Problem
In the entries below, find the line with "Click the paper plane gauge icon" and the line with "The width and"; reproduce those two lines and all lines between them exactly, without pictures.

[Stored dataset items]
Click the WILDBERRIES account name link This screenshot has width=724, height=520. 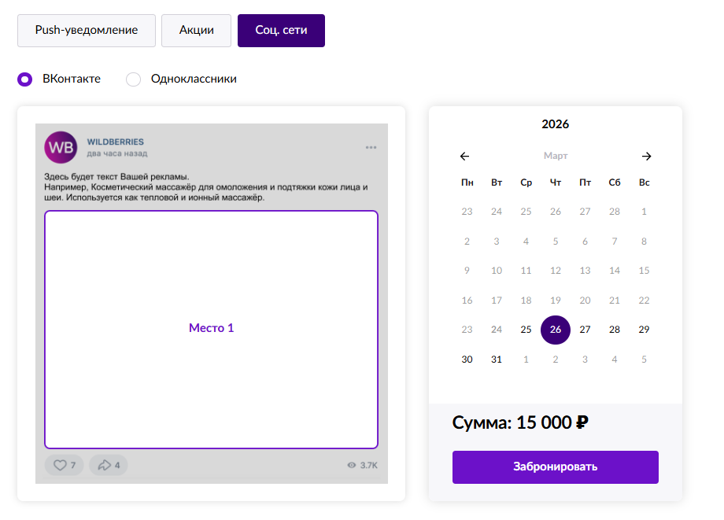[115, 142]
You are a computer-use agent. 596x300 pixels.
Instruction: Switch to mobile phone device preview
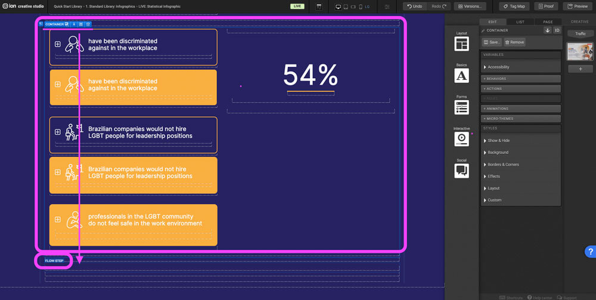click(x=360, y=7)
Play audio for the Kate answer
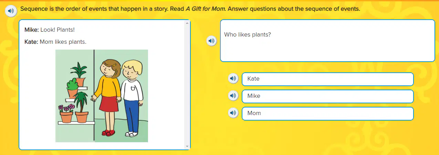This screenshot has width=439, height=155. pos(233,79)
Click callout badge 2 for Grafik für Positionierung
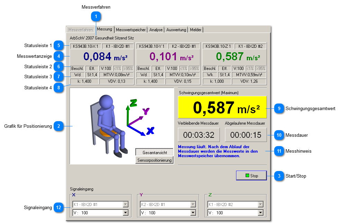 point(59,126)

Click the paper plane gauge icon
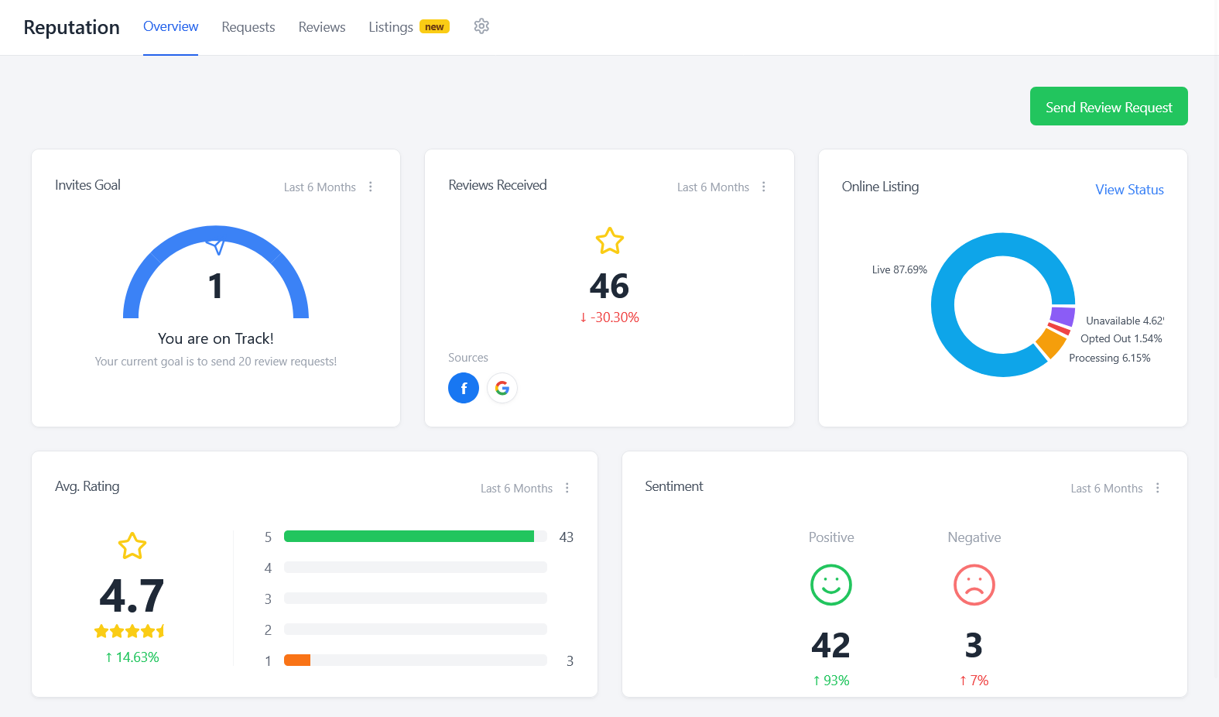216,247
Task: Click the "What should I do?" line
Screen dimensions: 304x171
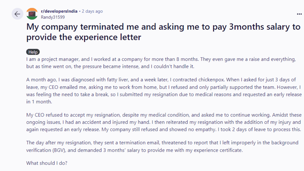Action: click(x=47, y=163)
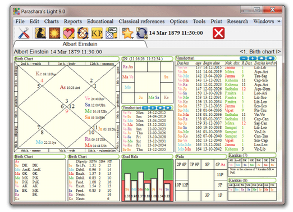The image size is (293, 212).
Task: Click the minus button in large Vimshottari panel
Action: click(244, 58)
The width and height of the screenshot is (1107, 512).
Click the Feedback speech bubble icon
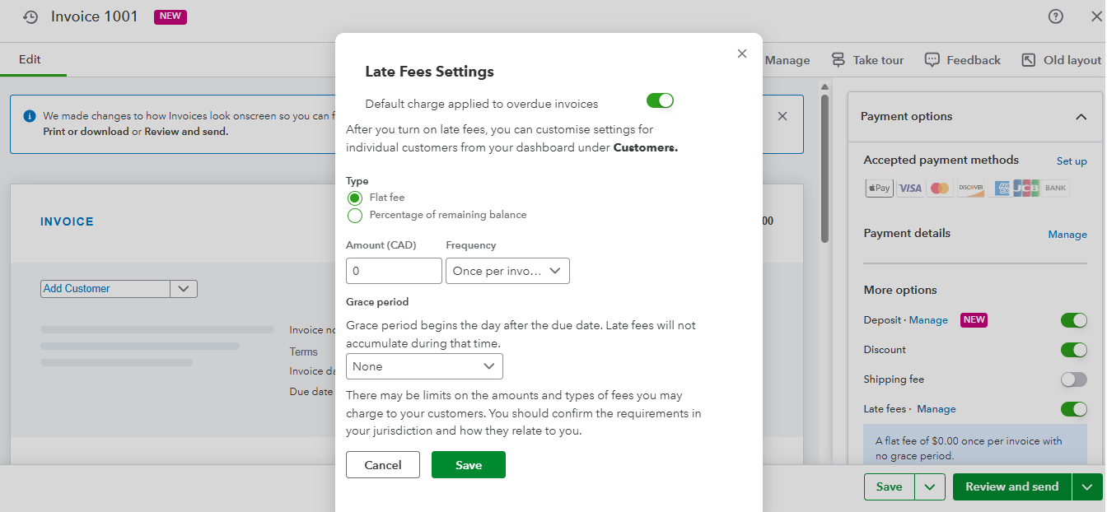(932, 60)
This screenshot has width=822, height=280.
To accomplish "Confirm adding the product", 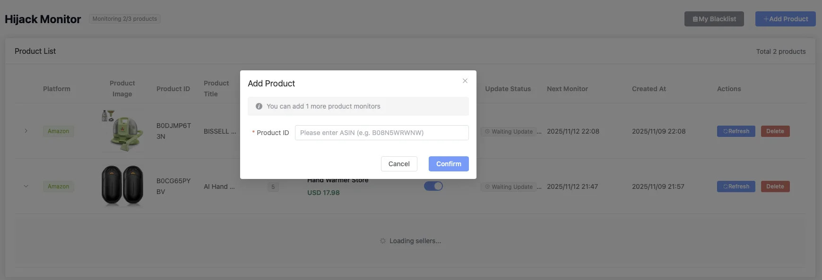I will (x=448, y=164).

Result of this exercise
Click the paper plane gauge icon
216,247
Task: Click the "What should I do?" line
Screen dimensions: 304x171
Action: click(x=47, y=163)
The image size is (293, 212).
Task: Click the minus button in large Vimshottari panel
Action: click(244, 58)
The width and height of the screenshot is (1107, 512).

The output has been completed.